The band must remain in the correct position on the upper stomach in order to function properly. If it slips out of place or twists, it is likely to cause obstruction of the stomach. If the band slips it is usually necessary to re-operate to reposition the band. In the past, about 3% of band patients experienced a slip some time after their surgery, but our preliminary experience with the REALIZE™ Band seems to be lower than the previous standard.
As mentioned above, the function of the band as a partial blockage against outflow from the stomach pouch may cause the esophagus to become fatigued or damaged, and fail to conduct its normal swallowing function of pushing food down in a coordinated way. The rate of occurrence of this problem varies widely among published reports.

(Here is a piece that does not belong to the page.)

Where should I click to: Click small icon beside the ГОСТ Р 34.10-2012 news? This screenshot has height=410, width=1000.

The band, the connection tubing and the port are designed to last for life. In fact, the band itself is almost never reported to break or leak. However, the tubing and the port definitely can become twisted, kinked or broken. Such events usually require minor re-operations for repair or repositioning of the problem spot.
Even in capable hands, the maneuvers involved in placing the band may sometimes create injury to the stomach, esophagus, spleen or liver – or to the tissues involved in placement of the trocars. Sometimes such injuries can be addressed at the time of surgery and the band can still be placed, but sometimes the nature of the injury means it is most reasonable to abandon the operation.

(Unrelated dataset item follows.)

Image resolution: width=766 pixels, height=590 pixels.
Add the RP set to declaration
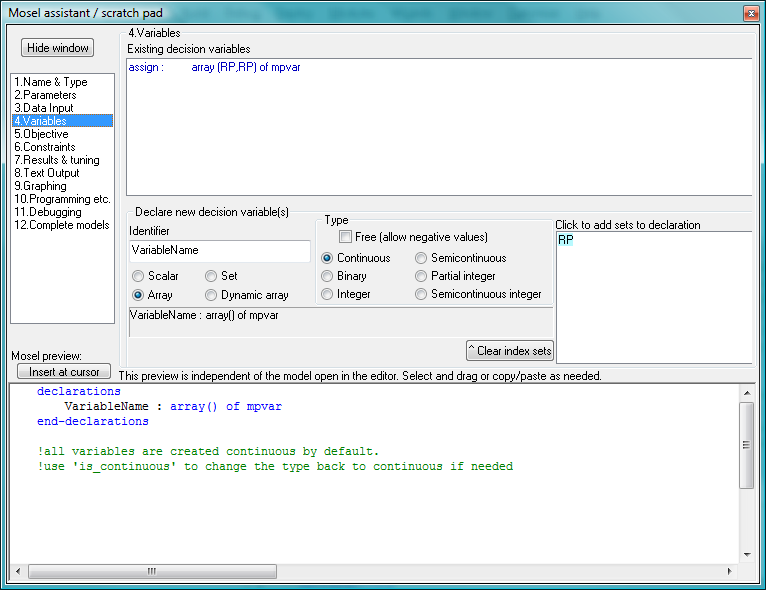pyautogui.click(x=566, y=241)
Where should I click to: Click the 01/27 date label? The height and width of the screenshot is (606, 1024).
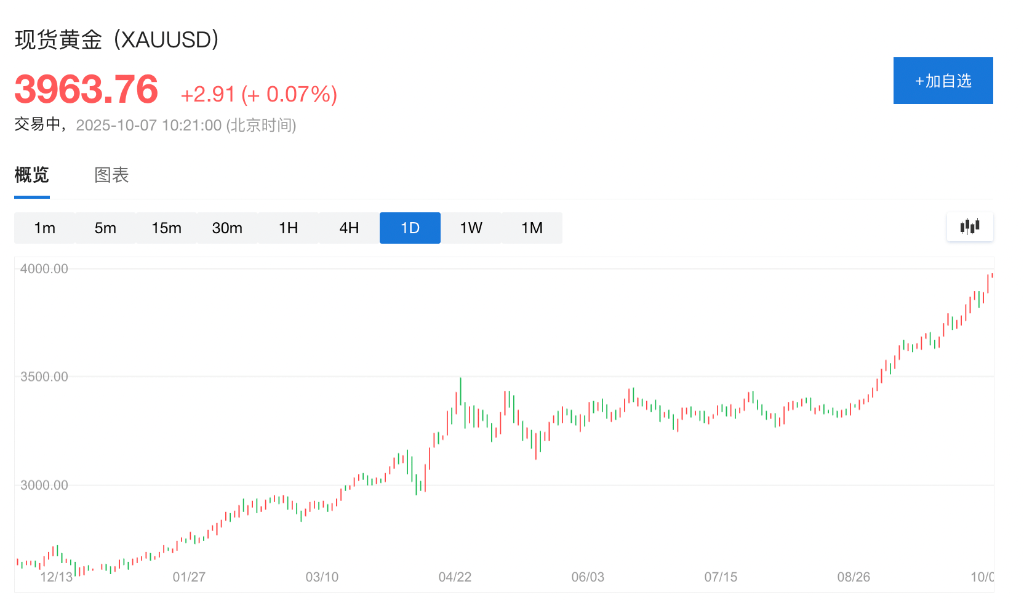tap(189, 577)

Early studies from Europe reported weight loss results that were less substantial than the gastric bypass; however, more recent studies from Australia – especially from Dr. Paul O’Brien and Dr. George Fielding – have put out reliable-appearing results in which weight loss after gastric band is essentially equivalent to gastric bypass. Comparative studies done between gastric bypass and gastric band by surgeons in the U.S. have shown somewhat less weight loss with the gastric band, and have shown that weight loss after banding is more variable than other available procedures. The course of weight over many years after gastric banding points in the direction of long-term maintenance of weight, but the actual long-term results do not match more invasive procedures.
Some patients have experienced failure of normal esophageal peristalsis (swallowing function) after gastric banding. If this occurs, it causes painful swallowing, reflux or regurgitation. Band deflation or removal is required. More recent studies suggest that the occurrence of esophageal failure arises from tightening the band too aggressively, and that this complication can be almost completely avoided. We also work to minimize the chance of this problem by checking on the swallowing function of every band candidate during the testing phase prior to surgery.

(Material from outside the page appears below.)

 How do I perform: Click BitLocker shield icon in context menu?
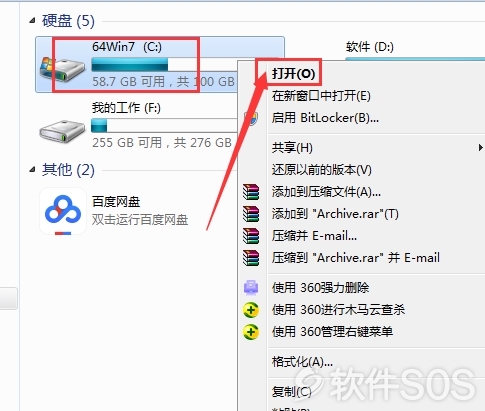point(251,118)
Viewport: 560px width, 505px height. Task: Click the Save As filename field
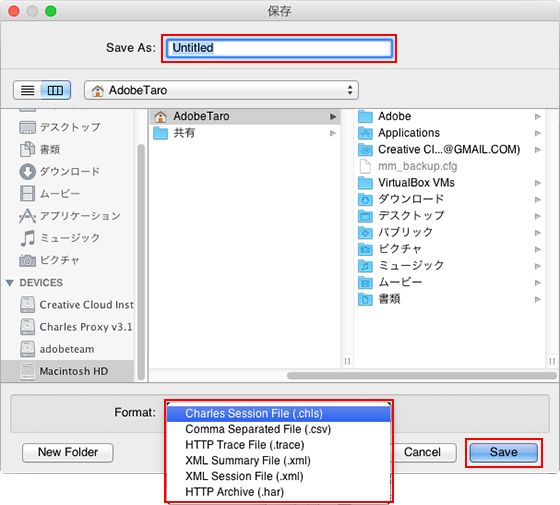click(279, 48)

It is possible that the material of the band could create some type of body immune reaction that stimulates a separate disease process, such as arthritis or Systemic Lupus Erythematosis (SLE). However, the band is made of a silicone elastomer which is completely non-reactive to the body tissues, as far as it has been possible to determine. The same type of material has been in use in a number of implanted medical devices over time, and no problems with tissue reaction have been demonstrated. Here again, the early data is reassuring but no true long-term information exists.